What follows is a set of records; repeat all of them exactly.

****

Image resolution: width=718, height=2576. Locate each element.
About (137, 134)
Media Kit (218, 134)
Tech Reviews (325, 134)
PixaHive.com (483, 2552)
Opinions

****

** EXERCISE SOLUTION **
Image resolution: width=718, height=2576. Locate each element.
About (137, 134)
Media Kit (218, 134)
Tech Reviews (325, 134)
PixaHive.com (483, 2552)
Opinions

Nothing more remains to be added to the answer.